▶ **Extracted entries**:
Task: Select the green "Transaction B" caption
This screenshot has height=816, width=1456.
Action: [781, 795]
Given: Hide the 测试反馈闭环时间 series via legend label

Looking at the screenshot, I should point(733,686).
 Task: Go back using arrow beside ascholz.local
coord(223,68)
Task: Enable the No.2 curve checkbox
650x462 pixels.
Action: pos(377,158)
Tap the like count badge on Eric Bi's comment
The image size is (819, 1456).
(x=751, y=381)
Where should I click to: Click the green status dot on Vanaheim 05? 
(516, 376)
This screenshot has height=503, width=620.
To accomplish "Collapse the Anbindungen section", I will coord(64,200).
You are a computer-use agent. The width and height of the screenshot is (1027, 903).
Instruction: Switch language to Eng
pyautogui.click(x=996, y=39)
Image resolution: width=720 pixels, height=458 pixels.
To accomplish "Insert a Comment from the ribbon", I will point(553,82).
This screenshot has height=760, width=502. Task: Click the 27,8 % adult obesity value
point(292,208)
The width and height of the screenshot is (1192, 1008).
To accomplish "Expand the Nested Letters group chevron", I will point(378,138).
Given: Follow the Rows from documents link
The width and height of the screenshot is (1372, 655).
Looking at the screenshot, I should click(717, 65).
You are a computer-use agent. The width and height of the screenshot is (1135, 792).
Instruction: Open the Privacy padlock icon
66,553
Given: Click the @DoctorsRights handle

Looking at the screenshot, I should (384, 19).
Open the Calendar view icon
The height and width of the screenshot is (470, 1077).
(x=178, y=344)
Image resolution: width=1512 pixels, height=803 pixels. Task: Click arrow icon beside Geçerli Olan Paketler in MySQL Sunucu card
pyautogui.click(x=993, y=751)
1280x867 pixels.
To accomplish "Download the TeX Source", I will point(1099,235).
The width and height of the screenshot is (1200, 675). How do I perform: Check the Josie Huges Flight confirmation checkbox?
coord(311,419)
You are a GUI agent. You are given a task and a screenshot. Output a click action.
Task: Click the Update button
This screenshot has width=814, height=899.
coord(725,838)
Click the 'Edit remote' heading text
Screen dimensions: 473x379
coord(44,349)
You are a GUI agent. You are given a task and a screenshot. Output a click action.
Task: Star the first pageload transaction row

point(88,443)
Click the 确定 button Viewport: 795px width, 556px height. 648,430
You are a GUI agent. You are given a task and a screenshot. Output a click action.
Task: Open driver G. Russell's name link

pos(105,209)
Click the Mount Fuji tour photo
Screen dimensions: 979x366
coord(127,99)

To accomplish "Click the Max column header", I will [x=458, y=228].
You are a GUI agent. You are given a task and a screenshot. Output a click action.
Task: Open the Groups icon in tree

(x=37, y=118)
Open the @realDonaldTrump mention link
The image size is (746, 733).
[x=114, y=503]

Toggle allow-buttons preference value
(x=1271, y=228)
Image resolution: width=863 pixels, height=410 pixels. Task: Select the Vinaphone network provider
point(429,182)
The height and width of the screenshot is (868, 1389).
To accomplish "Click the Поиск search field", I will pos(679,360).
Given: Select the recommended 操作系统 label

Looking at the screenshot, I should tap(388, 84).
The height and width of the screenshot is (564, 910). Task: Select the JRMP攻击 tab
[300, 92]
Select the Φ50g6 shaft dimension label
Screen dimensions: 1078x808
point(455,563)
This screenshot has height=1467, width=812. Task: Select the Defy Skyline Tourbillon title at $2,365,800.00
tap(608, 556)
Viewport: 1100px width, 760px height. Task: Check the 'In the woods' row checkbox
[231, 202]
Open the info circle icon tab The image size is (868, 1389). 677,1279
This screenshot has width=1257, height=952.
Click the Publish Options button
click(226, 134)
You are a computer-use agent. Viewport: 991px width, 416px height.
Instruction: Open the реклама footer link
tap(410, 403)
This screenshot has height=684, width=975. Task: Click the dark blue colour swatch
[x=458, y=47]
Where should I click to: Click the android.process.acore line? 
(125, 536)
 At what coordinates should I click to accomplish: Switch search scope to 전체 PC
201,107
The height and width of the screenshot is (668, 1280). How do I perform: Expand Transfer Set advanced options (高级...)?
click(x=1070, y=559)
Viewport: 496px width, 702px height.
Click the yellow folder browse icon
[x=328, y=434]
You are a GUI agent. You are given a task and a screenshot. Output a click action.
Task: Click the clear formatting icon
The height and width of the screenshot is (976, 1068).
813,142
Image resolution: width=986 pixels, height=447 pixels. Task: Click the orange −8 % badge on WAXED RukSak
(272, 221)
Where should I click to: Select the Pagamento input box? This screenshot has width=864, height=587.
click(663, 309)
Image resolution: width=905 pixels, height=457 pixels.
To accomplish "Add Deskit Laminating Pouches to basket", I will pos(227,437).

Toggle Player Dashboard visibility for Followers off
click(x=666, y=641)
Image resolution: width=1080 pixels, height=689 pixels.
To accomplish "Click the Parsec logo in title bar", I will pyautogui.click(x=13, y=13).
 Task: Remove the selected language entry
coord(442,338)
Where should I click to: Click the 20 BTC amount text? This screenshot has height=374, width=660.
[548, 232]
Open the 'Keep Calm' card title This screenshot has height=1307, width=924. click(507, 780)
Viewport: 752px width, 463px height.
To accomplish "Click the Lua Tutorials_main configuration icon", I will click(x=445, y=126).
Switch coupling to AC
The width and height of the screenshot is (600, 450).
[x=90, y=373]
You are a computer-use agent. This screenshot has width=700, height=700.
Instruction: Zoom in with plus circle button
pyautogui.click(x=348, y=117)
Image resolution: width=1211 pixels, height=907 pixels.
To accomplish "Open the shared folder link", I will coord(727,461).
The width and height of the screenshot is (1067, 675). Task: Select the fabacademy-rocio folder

▶ **What is required**:
Output all of the records above unchanged.

▶ **Solution to the problem**:
Task: Select the green "Transaction B" caption
This screenshot has height=816, width=1456.
Action: [781, 795]
Given: Hide the 测试反馈闭环时间 series via legend label

Looking at the screenshot, I should point(733,686).
 Task: Go back using arrow beside ascholz.local
coord(223,68)
Task: Enable the No.2 curve checkbox
650x462 pixels.
Action: pos(377,158)
Tap the like count badge on Eric Bi's comment
The image size is (819, 1456).
(x=751, y=381)
Where should I click to: Click the green status dot on Vanaheim 05? 
(516, 376)
This screenshot has height=503, width=620.
To accomplish "Collapse the Anbindungen section", I will coord(64,200).
You are a computer-use agent. The width and height of the screenshot is (1027, 903).
Instruction: Switch language to Eng
pyautogui.click(x=996, y=39)
Image resolution: width=720 pixels, height=458 pixels.
To accomplish "Insert a Comment from the ribbon", I will point(553,82).
This screenshot has height=760, width=502. Task: Click the 27,8 % adult obesity value
point(292,208)
The width and height of the screenshot is (1192, 1008).
To accomplish "Expand the Nested Letters group chevron", I will point(378,138).
Given: Follow the Rows from documents link
The width and height of the screenshot is (1372, 655).
Looking at the screenshot, I should click(717, 65).
You are a computer-use agent. The width and height of the screenshot is (1135, 792).
Instruction: Open the Privacy padlock icon
66,553
Given: Click the @DoctorsRights handle

Looking at the screenshot, I should (384, 19).
Open the Calendar view icon
The height and width of the screenshot is (470, 1077).
(x=178, y=344)
Image resolution: width=1512 pixels, height=803 pixels. Task: Click arrow icon beside Geçerli Olan Paketler in MySQL Sunucu card
pyautogui.click(x=993, y=751)
1280x867 pixels.
To accomplish "Download the TeX Source", I will point(1099,235).
The width and height of the screenshot is (1200, 675). How do I perform: Check the Josie Huges Flight confirmation checkbox?
coord(311,419)
You are a GUI agent. You are given a task and a screenshot. Output a click action.
Task: Click the Update button
This screenshot has width=814, height=899.
coord(725,838)
Click the 'Edit remote' heading text
Screen dimensions: 473x379
coord(44,349)
You are a GUI agent. You are given a task and a screenshot. Output a click action.
Task: Star the first pageload transaction row

point(88,443)
Click the 确定 button Viewport: 795px width, 556px height. 648,430
You are a GUI agent. You are given a task and a screenshot. Output a click action.
Task: Open driver G. Russell's name link

pos(105,209)
Click the Mount Fuji tour photo
Screen dimensions: 979x366
coord(127,99)

To accomplish "Click the Max column header", I will [x=458, y=228].
You are a GUI agent. You are given a task and a screenshot. Output a click action.
Task: Open the Groups icon in tree

(x=37, y=118)
Open the @realDonaldTrump mention link
The image size is (746, 733).
[x=114, y=503]

Toggle allow-buttons preference value
(x=1271, y=228)
Image resolution: width=863 pixels, height=410 pixels. Task: Select the Vinaphone network provider
point(429,182)
The height and width of the screenshot is (868, 1389).
To accomplish "Click the Поиск search field", I will pos(679,360).
Given: Select the recommended 操作系统 label

Looking at the screenshot, I should tap(388, 84).
The height and width of the screenshot is (564, 910). Task: Select the JRMP攻击 tab
[300, 92]
Select the Φ50g6 shaft dimension label
Screen dimensions: 1078x808
point(455,563)
This screenshot has height=1467, width=812. Task: Select the Defy Skyline Tourbillon title at $2,365,800.00
tap(608, 556)
Viewport: 1100px width, 760px height. Task: Check the 'In the woods' row checkbox
[231, 202]
Open the info circle icon tab The image size is (868, 1389). 677,1279
This screenshot has width=1257, height=952.
Click the Publish Options button
click(226, 134)
You are a computer-use agent. Viewport: 991px width, 416px height.
Instruction: Open the реклама footer link
tap(410, 403)
This screenshot has height=684, width=975. Task: Click the dark blue colour swatch
[x=458, y=47]
Where should I click to: Click the android.process.acore line? 
(125, 536)
 At what coordinates should I click to accomplish: Switch search scope to 전체 PC
201,107
The height and width of the screenshot is (668, 1280). How do I perform: Expand Transfer Set advanced options (高级...)?
click(x=1070, y=559)
Viewport: 496px width, 702px height.
Click the yellow folder browse icon
[x=328, y=434]
You are a GUI agent. You are given a task and a screenshot. Output a click action.
Task: Click the clear formatting icon
The height and width of the screenshot is (976, 1068).
813,142
Image resolution: width=986 pixels, height=447 pixels. Task: Click the orange −8 % badge on WAXED RukSak
(272, 221)
Where should I click to: Select the Pagamento input box? This screenshot has width=864, height=587.
click(663, 309)
Image resolution: width=905 pixels, height=457 pixels.
To accomplish "Add Deskit Laminating Pouches to basket", I will pos(227,437).

Toggle Player Dashboard visibility for Followers off
click(x=666, y=641)
Image resolution: width=1080 pixels, height=689 pixels.
To accomplish "Click the Parsec logo in title bar", I will pyautogui.click(x=13, y=13).
 Task: Remove the selected language entry
coord(442,338)
Where should I click to: Click the 20 BTC amount text? This screenshot has height=374, width=660.
[548, 232]
Open the 'Keep Calm' card title This screenshot has height=1307, width=924. click(507, 780)
Viewport: 752px width, 463px height.
To accomplish "Click the Lua Tutorials_main configuration icon", I will click(x=445, y=126).
Switch coupling to AC
The width and height of the screenshot is (600, 450).
[x=90, y=373]
You are a computer-use agent. This screenshot has width=700, height=700.
Instruction: Zoom in with plus circle button
pyautogui.click(x=348, y=117)
Image resolution: width=1211 pixels, height=907 pixels.
To accomplish "Open the shared folder link", I will coord(727,461).
The width and height of the screenshot is (1067, 675). Task: Select the fabacademy-rocio folder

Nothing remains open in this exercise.